Loge dames

En loge dames ce matin : en entrant à droite, une cabine de douche et un lavabo ; à gauche, une desserte avec quelques denrées, fruits frais et secs, barres de céréales, chocolats et bonbons, ainsi qu’une machine à café, une bouilloire et des bouteilles d’eau plate ; par terre, de la moquette violette douce au pied. Il faut aussi de quoi suspendre des vêtements : tringles, patères, costumes, tout y est ; en dessous des vêtements suspendus, quelques paires de chaussures. La loge comporte trois espaces de maquillage pour deux personnes, avec des miroirs allongés, surplombés par de petites guirlandes lumineuses d’ampoules blanches. Les tables sont recouvertes de serviettes éponge sur lesquelles s’éparpillent divers produits et accessoires de maquillage (fonds de teint, mascaras, khôls, rouges à lèvres, laits démaquillants, pinceaux, poudriers), de coiffure (bigoudis, postiche, laques, peignes et brosses) et d’hygiène (brosses à dents, crèmes, cotons tiges, cotons tissés). Un peu incongrue, une fiole d’huile d’olive se flanque d’une salière et de poivre moulu, à côté d’une orchidée blanche.

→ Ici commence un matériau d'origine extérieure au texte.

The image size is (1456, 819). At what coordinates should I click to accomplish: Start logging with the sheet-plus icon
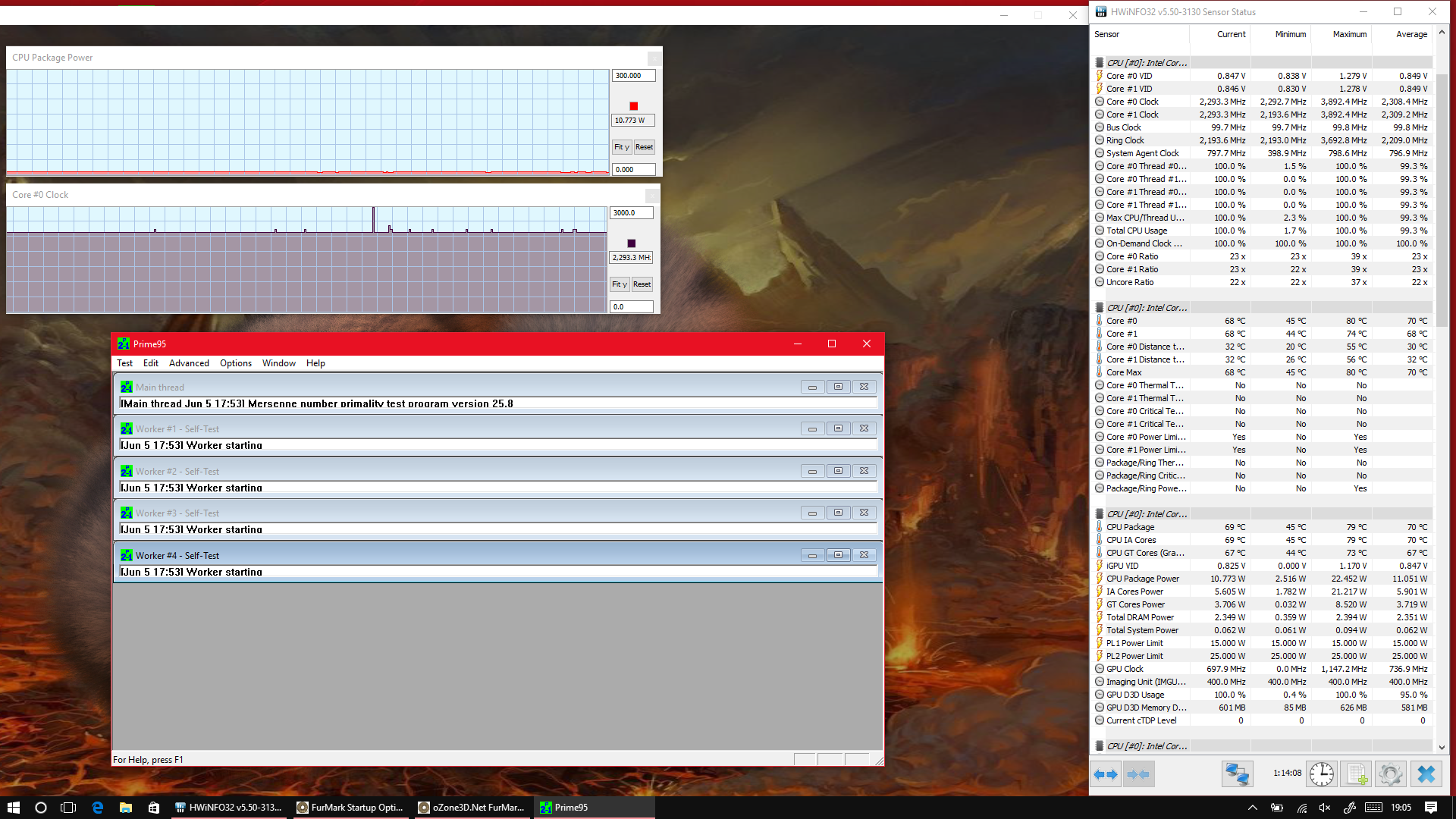point(1356,774)
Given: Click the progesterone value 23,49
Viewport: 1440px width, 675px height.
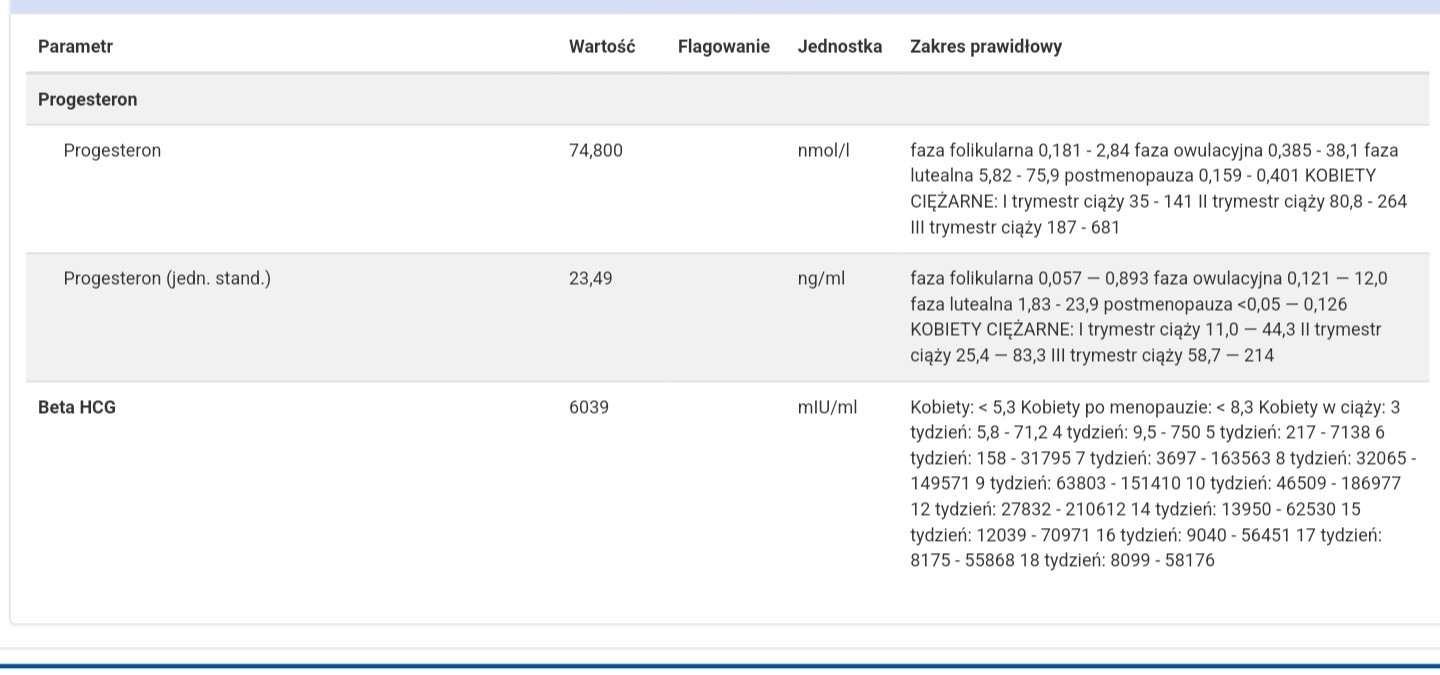Looking at the screenshot, I should coord(590,279).
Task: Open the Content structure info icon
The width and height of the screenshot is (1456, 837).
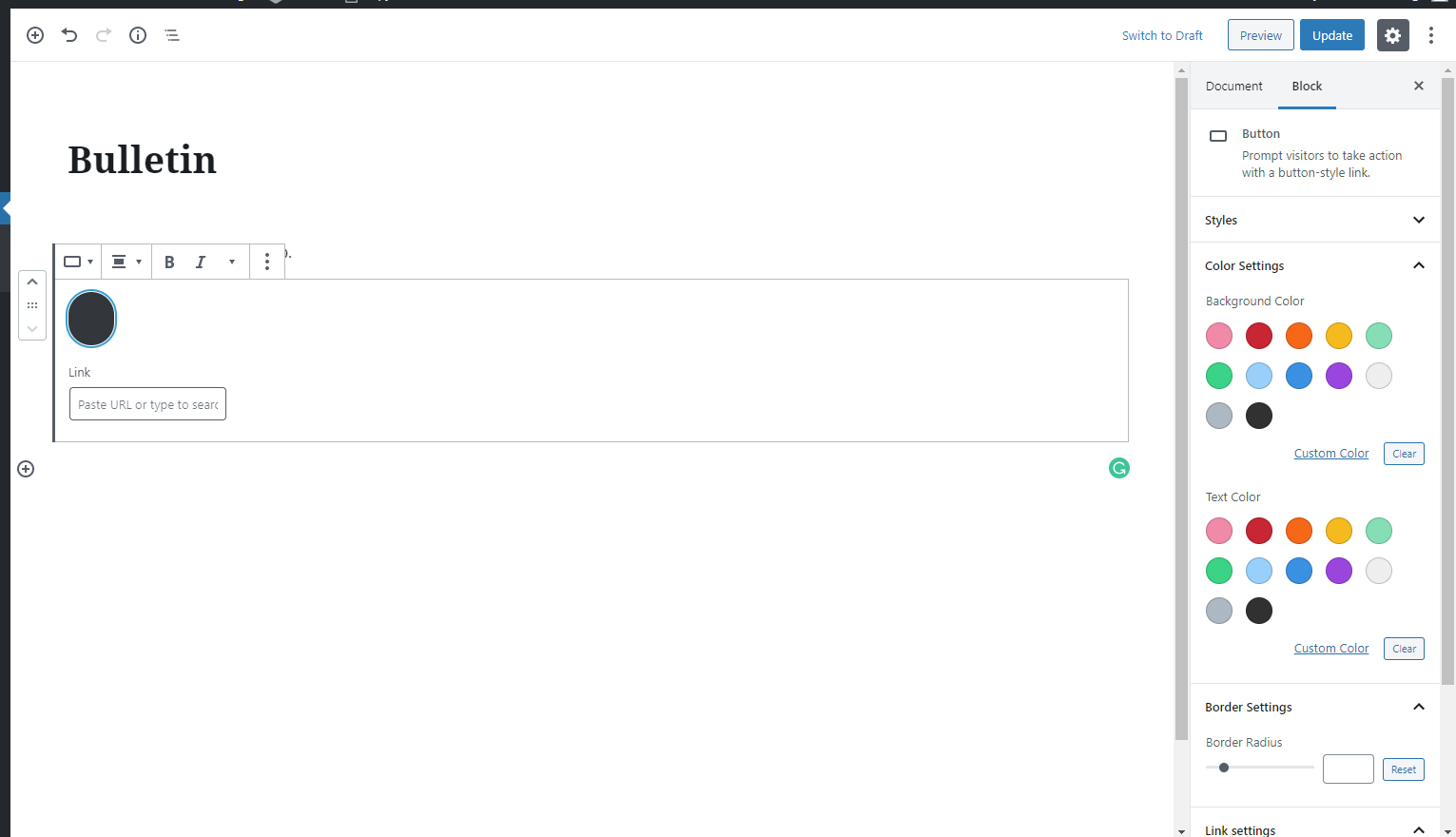Action: tap(138, 35)

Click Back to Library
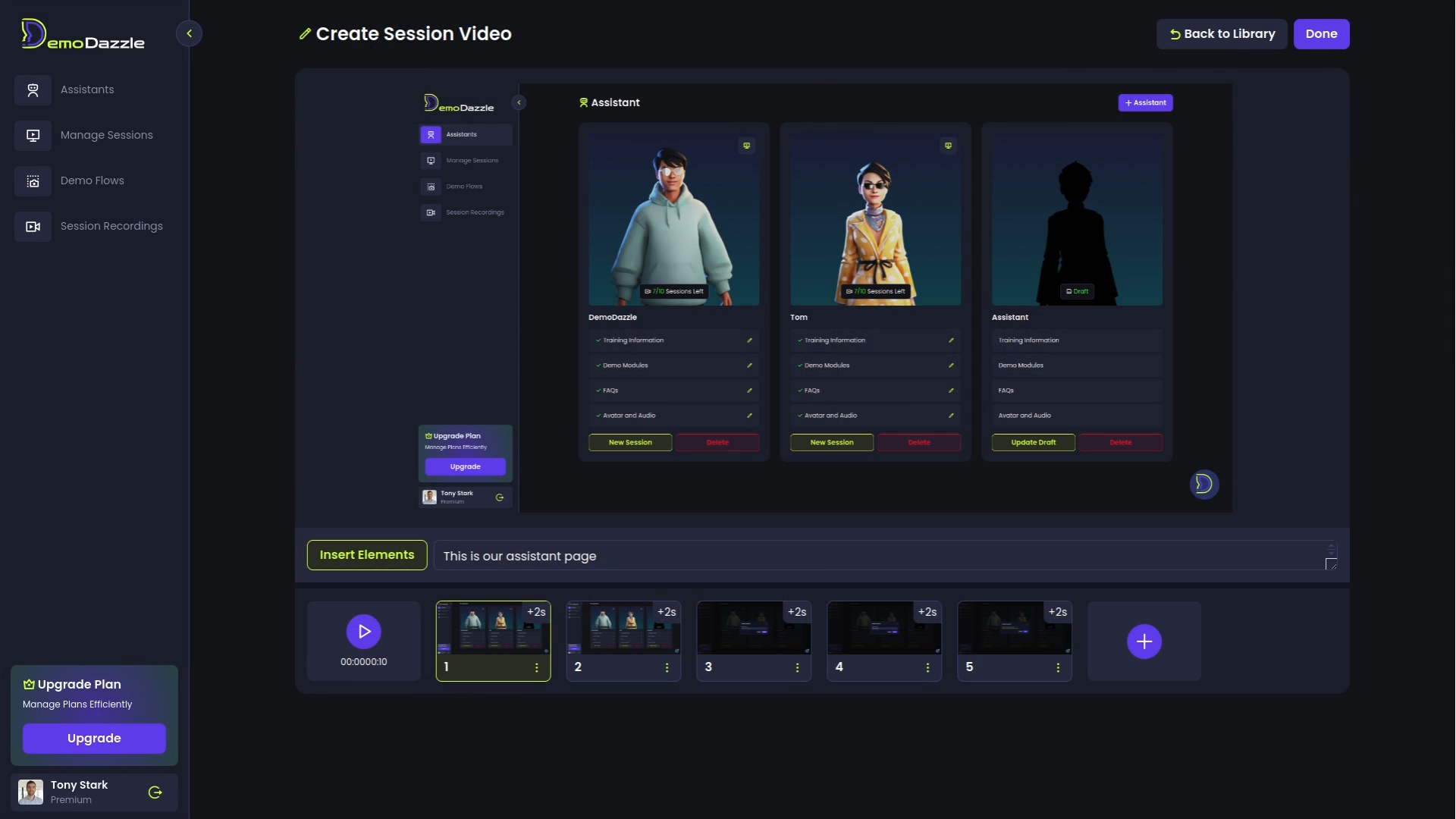tap(1222, 34)
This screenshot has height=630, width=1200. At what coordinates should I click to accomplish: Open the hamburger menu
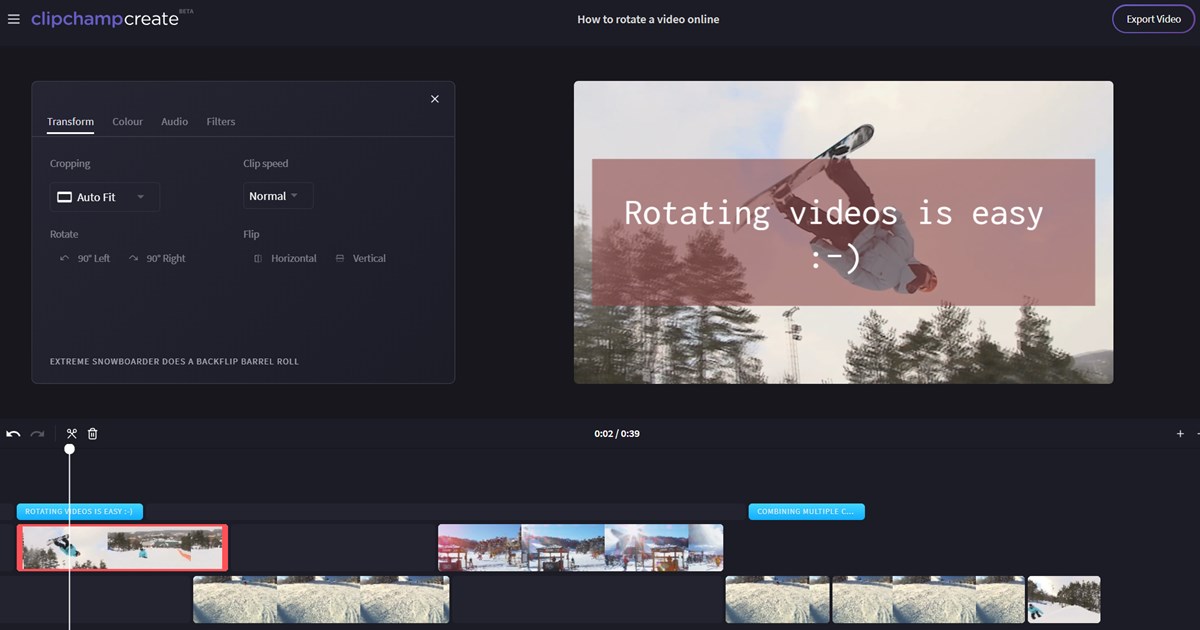coord(13,19)
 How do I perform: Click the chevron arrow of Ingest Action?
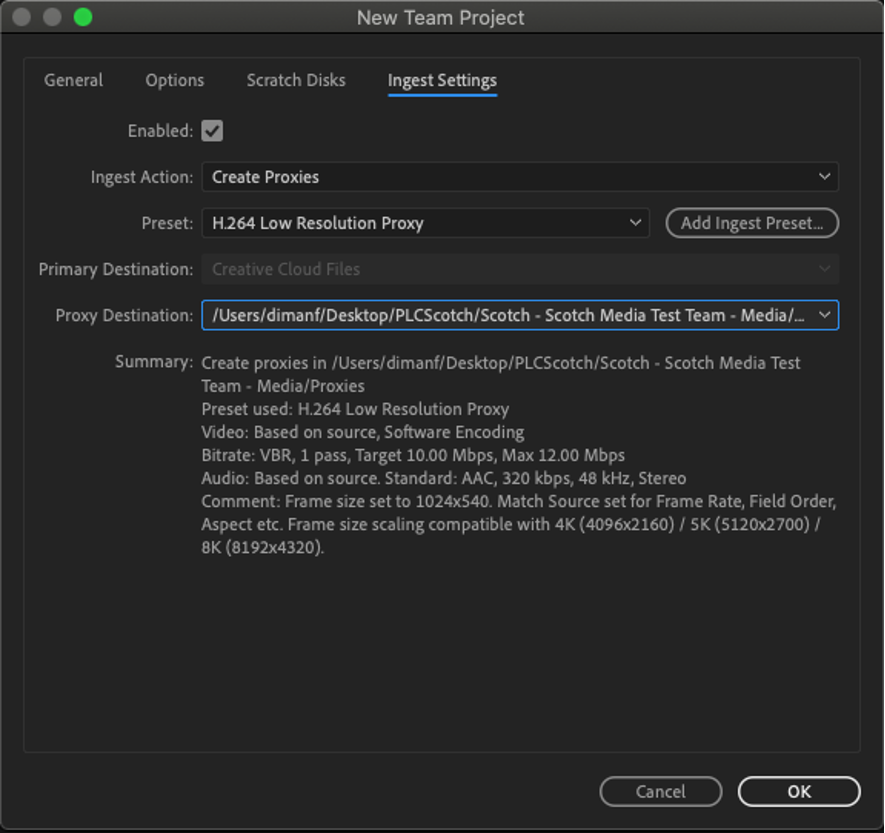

Je m’installe dans un fauteuil élimé mais confortable. Face à moi une chaise en rotin et un petit paravent orné de scènes pastorales : trois pans de bois tendus de toiles peintes soulignées par une frise de velours aux reflets d’or. Au centre, une femme en robe blanche et turquoise à manches courtes tient un livre ouvert et se concentre sur ce qu’elle lit, bouche fermée, tête penchée. A côté d’elle, dans un paysage verdoyant, une barrière en bois contre laquelle pousse un buisson d’églantine. L’arbuste capte toute l’attention d’un angelot debout, ailes ouvertes mais pieds au sol, sur le point de composer un bouquet pour la lectrice. Derrière eux s’esquisse une forêt, devant s’ouvre un plan d’eau. Sur le panneau de gauche, on ne voit que cette eau, berge d’étang ou rivière. Le vert des feuilles est celui du printemps. Le ciel se tache de quelques nuages. Une barque pourrait surgir entre les roseaux du premier plan, ou derrière le saule. Sur le panneau de gauche, un autre angelot (ou est-ce le même ? – on le voit de face cette fois-ci et il a grimpé sur la barrière) parle à une autre dame, brune celle-ci, portant un ruban bleu comme un diadème discret. Sa robe blanche et rose semble flotter dans le vent, elle penche son corps vers l’ange qui lui parle à l’oreille, son buste maintenu par une large ceinture noire. On voit ses chevilles au-dessus de ses pieds nus – presque un genou. A terre devant eux, de l’autre côté de la barrière où ils s’appuient tous deux, une pointe de flèche et un bâton. Au premier plan, encore de l’eau, de quoi rafraîchir les pieds de la dame ou étancher la soif des anges (si les anges boivent). Ainsi, au fond de la loge, les actrices se changent face à des scènes bucoliques –  et c’est un peu de printemps et de fraîcheur qui accompagnent leurs préparatifs.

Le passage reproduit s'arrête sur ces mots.